29 May 2024

MSD owed billions as families spiral into 'crippling' debt to government

8:00 am on 29 May 2024
Maureen Ward with husband Geoff

Maureen Ward with husband Geoff. Photo: Supplied

Maureen Ward says debt to the government can become a difficult cycle to break.

She and her husband, Geoff, have combined debt to the Ministry of Social Development of about $12,000.

"Basically, it is bond and moving costs, dentists, glasses, work clothes overpayments," she said.

"Several times, I completely paid our debt off only to be back in debt again due to overpayment within a couple of weeks.

"We have no other debt apart from a small loan from Crester Credit. It is crippling. We pay it back out of our meagre benefit."

Her husband receives a pension and she is on JobSeeker for medical reasons.

Previously, they received a supported living allowance (SLA) because he has Parkinson's disease.

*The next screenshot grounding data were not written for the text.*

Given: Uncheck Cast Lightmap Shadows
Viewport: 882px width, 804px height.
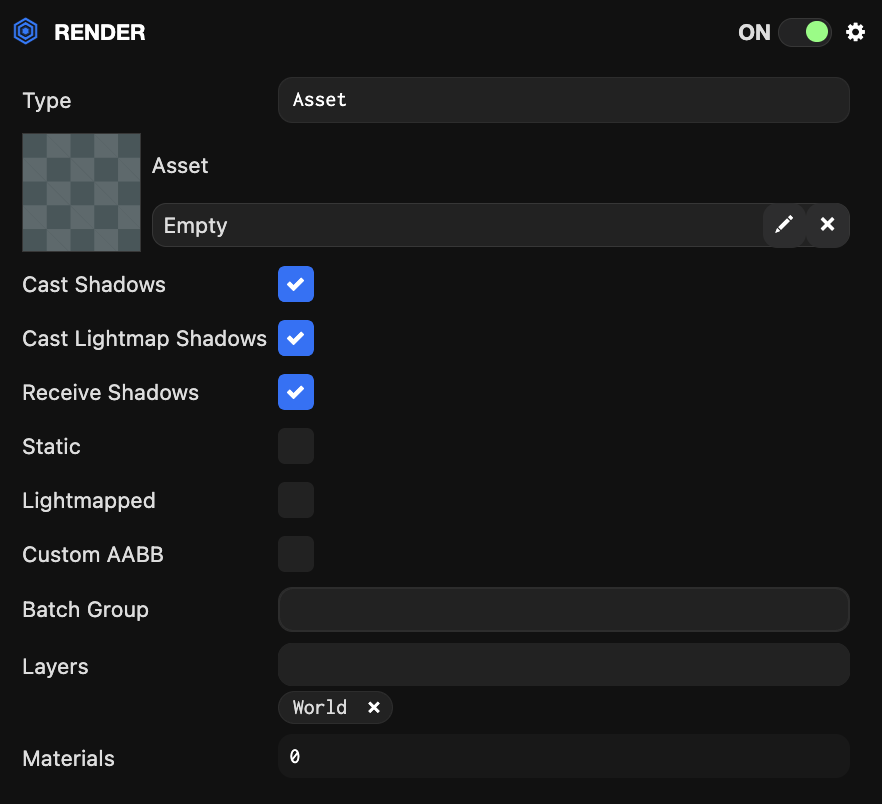Looking at the screenshot, I should pos(296,338).
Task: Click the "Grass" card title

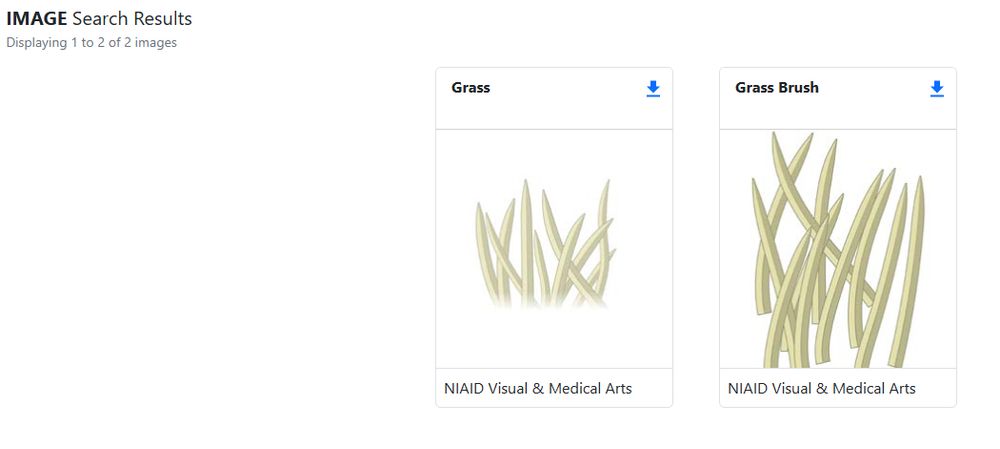Action: tap(471, 87)
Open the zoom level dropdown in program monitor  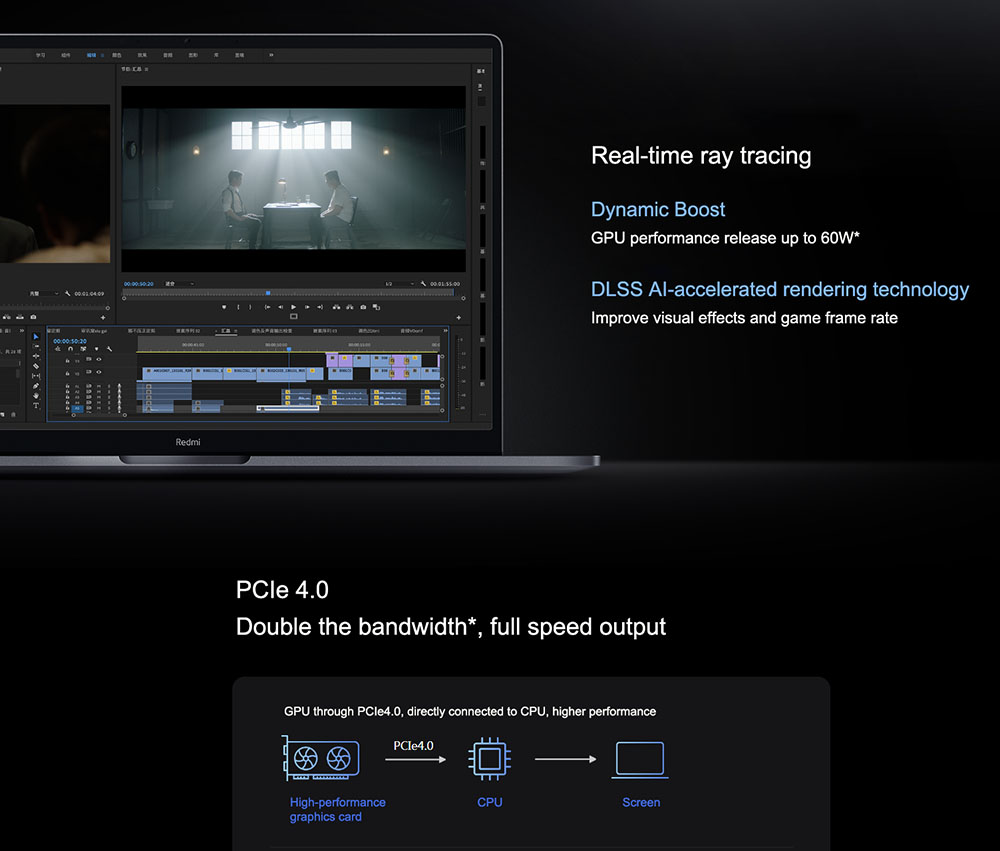click(179, 284)
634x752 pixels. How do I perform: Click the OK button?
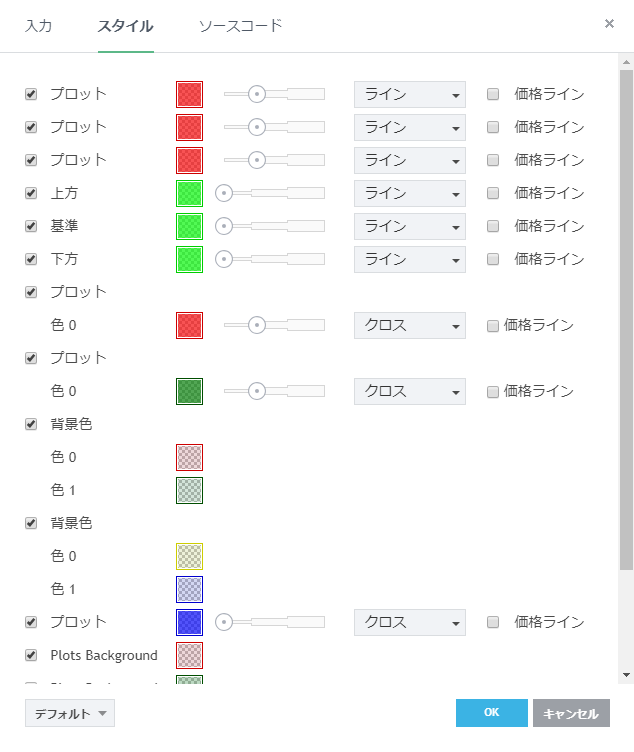pos(491,713)
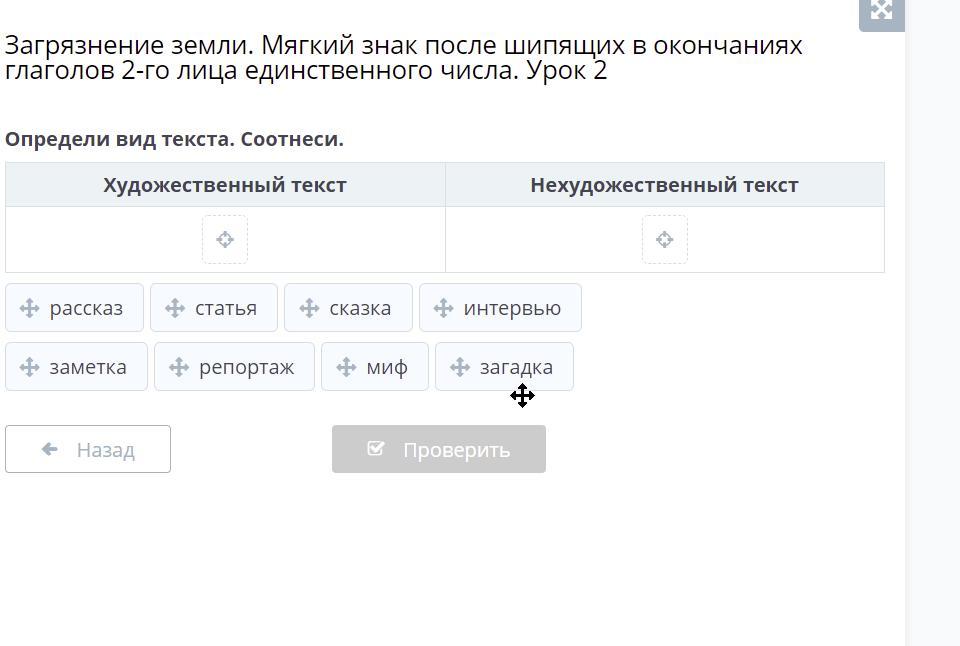Select the word интервью
This screenshot has width=960, height=646.
click(512, 308)
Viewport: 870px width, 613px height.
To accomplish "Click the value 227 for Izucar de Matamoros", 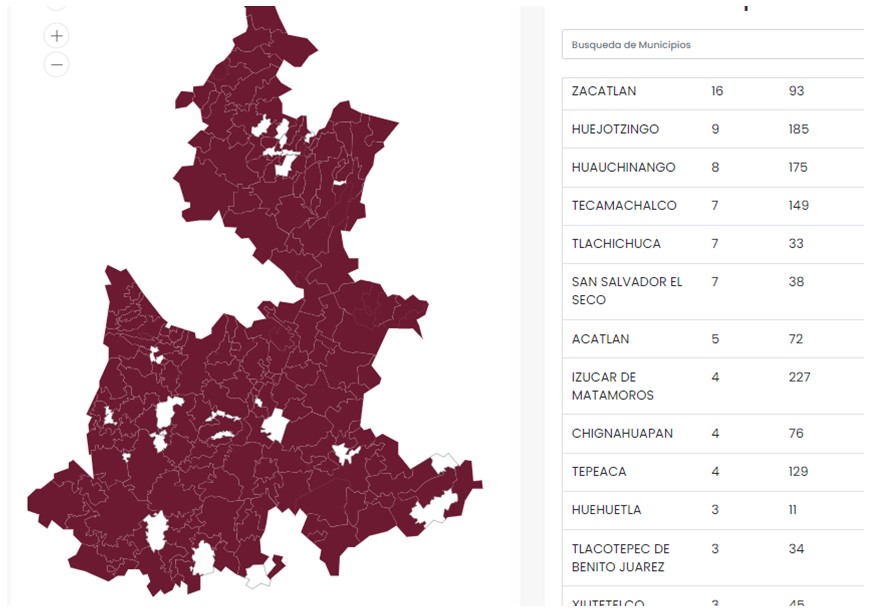I will tap(799, 377).
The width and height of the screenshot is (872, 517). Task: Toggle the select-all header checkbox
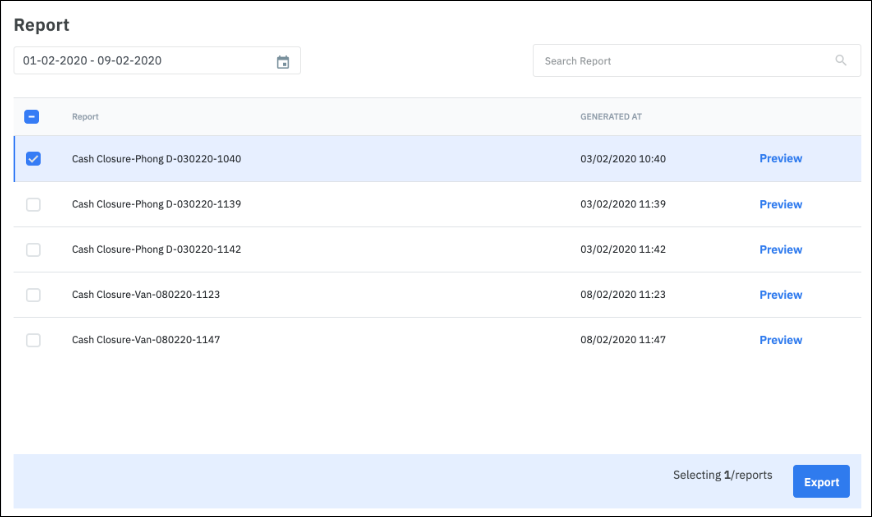click(x=32, y=117)
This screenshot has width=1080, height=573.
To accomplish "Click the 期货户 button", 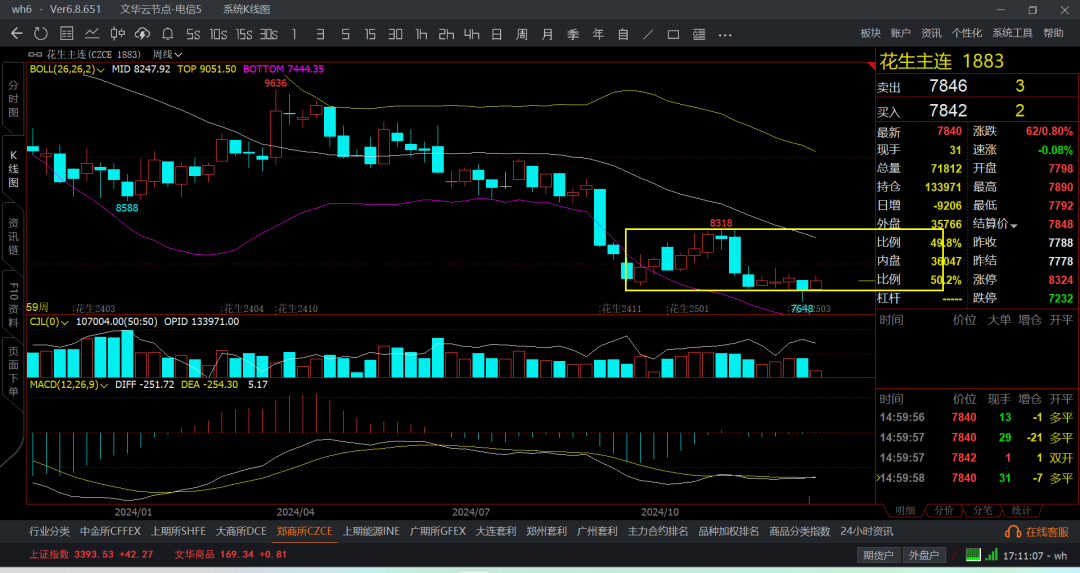I will (877, 555).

"The SLA needs to be raised so that the disabled can actually live on it comfortably, permanently.

"MSD debt is horrible, you can't get rid of it. It cuts back an already too low benefit and shows that the benefit and pension is simply not enough to live on."

She said debt should be wiped if it was for something that was essential.

"My hubby has glaucoma and needs new glasses every year. My eyes need retesting with new glasses, but we can't afford it without borrowing off Work and Income.

"I desperately need teeth work done, and so does Geoff. We are in our 60s, meaning more and more health costs. Also, grants need to reflect the actual cost, not what the government thinks is okay."

Ministry of Social Development data shows the amount of debt owed to it has risen from $1.536 billion in the 2018 financial year to $2.61b as of 31 March 2024.

The amount of debt that was due to "recoverable assistance" payments had risen from $557.8 million in 2018 to $1.213b.

MSD client support group general manager George van Ooyen said increasing living costs, particularly housing, had led to a rise in demand for recoverable assistance in recent years.

"Recoverable assistance provides people with interest-free loans to help them meet an immediate need for essential items or services, like paying late utility bills or rent, buying essential household appliances, or meeting other urgent needs.

"Repayment arrangements are agreed with the client at the time recoverable assistance is granted, taking their individual circumstances into account."

Another $1.261b was due to people having been overpaid.

There were 623,541 individuals with debts.

Van Ooyen said people could also end up owing money because of benefit overpayments or fraud.

"MSD has a legislative duty to undertake all reasonably practicable steps to recover debt, with discretion available only in determining the method and rate of recovery or, in some cases, temporarily deferring recovery."

He said the amount owing due to fraud had dropped from $210.87m in 2018 to $136.06m in 2024 because the ministry had shifted its focus to prevention and early intervention.

"This has allowed us to work more intensively with a client to assess their situation against their entitlements and adjust their entitlements where necessary. This could mean an overpayment for a client in some situations."

Debt increasing year-on-year

Fincap, the organisation that supports financial mentors, said the amount of government debt people were carrying when they accessed the services of a mentor was $1619 per household.

The number of debts increased 27.5 percent year-on-year.

Fincap senior policy adviser Jake Lilley said sometimes loans from government departments would help people avoid falling into unaffordable debt from private providers.

Tighter responsible lending rules may have meant it was harder for people to get short-term loans from other lenders and so were turning more often to government options, he said.

But he said some things that were paid as repayable grants should simply be grants. People who had to use a grant to pay the electricity one month were then stuck trying to repay that bill the next month and could then fall behind again.

"They need to get on top of paying today's power not paying back yesterday's."

Kore Hiakai Zero Hunger Collective researcher Jennie Sim said debt was a big factor for some families not able to purchase sufficient food.

"You have to pay your debt first and, particularly for those with debt to government, it can get taken from their benefits before they have even seen it."